Atlantic Canada: the eastern edge of documentary

Our doc history region by region

16 mins read

The spark of documentary in Atlantic Canada was first lit with the legendary Challenge for Change films shot on Newfoundland’s Fogo Island, introducing a marginalised community to the use of media for the purposes of self-representation. Many of the Fogo films were not intended for wide distribution, but the lyricism of films like The Children of Fogo Island (1967) helped bridge the geographic remoteness of the East Coast to the rest of Canada. For me, however, it is the directness of voice in the less well-known Billy Crane Moves Away (1967) that speaks to the honest vitality of documentary. The film is almost entirely a close-up of a fisherman explaining why financial forces are causing him to relocate for work.

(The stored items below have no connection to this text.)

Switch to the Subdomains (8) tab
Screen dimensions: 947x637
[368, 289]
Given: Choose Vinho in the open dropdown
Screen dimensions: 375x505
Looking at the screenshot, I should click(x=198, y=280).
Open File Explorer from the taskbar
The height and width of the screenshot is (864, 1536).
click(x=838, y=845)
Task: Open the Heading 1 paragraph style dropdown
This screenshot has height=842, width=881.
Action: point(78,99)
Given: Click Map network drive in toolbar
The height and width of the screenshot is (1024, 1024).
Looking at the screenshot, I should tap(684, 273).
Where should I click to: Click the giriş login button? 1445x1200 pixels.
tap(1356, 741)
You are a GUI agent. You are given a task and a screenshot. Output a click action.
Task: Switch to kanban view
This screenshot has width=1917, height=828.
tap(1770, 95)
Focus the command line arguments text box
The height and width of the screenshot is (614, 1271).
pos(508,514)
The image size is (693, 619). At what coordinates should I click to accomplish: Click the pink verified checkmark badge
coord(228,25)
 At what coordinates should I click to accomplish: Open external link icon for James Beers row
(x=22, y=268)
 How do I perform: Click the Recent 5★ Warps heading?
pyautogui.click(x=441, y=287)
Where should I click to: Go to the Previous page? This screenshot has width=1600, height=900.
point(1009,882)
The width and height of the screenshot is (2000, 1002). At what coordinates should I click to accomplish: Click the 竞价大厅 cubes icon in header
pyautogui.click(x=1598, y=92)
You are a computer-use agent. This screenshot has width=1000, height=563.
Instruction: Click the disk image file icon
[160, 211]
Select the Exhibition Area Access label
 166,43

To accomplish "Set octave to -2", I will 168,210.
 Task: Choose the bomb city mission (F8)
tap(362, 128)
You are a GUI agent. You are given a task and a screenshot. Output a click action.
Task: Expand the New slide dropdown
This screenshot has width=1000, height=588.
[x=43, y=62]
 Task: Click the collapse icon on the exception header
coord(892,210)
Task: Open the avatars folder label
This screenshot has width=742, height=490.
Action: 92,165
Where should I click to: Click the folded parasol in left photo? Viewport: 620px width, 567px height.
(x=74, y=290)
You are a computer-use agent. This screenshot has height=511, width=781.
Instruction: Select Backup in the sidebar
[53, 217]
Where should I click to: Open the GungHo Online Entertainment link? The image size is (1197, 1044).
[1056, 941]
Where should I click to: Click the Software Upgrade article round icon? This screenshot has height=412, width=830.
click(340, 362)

Some viewers find Billy’s thick speech difficult to follow. His voice, which follows its own rich poetic rhythm, is weathered by work at sea and reflects conditions of place.

Many men like Billy Crane left remote communities for central Canada, but the activism on Fogo helped rebuild the local economy. These days, it is also based on gentrified tourism. Marcia Connolly and Katherine Knight’s Strange and Familiar: The Architecture of Fogo Island (2015) details the building of an art gallery, hotel and series of artist studios by Fogo-born architect Todd Saunders and the relationship between vernacular patterns of habitation and modernist uses of space. Connolly and Knight previously found success with Pretend Not to See Me (2009), set on the west coast of Newfoundland with performance artist Collette Urban bringing her art into the intimate space of documentary. And in St. John’s, Rosemary House’s Rain, Drizzle and Fog (1998) took pleasure in the rich storytelling tradition of a city located on the inhospitable North Atlantic.

The vernacular is the specificity of language, especially slang that is rooted in place. This is the focus of John Scott’s Scouts Are Cancelled (2007), a film on poet John Stiles, born in the Annapolis Valley region of Nova Scotia but whose poetic voice developed while working dead-end call centre jobs in Toronto. John began his calls asking, “How ya doin’ anight?” This way of keeping boredom at bay resulted in him becoming a top salesman, but it was also the spark of a poetic practice that would echo the farm labour voices of the Valley. It echoes William D. MacGillivray’s Reading Alistair MacLeod (2005), where literary authors read passages from MacLeod’s stories and reflect on the way landscape shapes voice and experience. MacLeod’s fiction is highly influential in Canadian literature, and the stories are primarily set on Cape Breton Island with characters caught between a Gaelic oral tradition and the alienating forces of modernity. The New Brunswick mirror of MacLeod is Living on the Edge: The Poetic Works of Gérald Leblanc (2006) by Rodrigue Jean, on the poet and key figure in the renaissance of Acadian art.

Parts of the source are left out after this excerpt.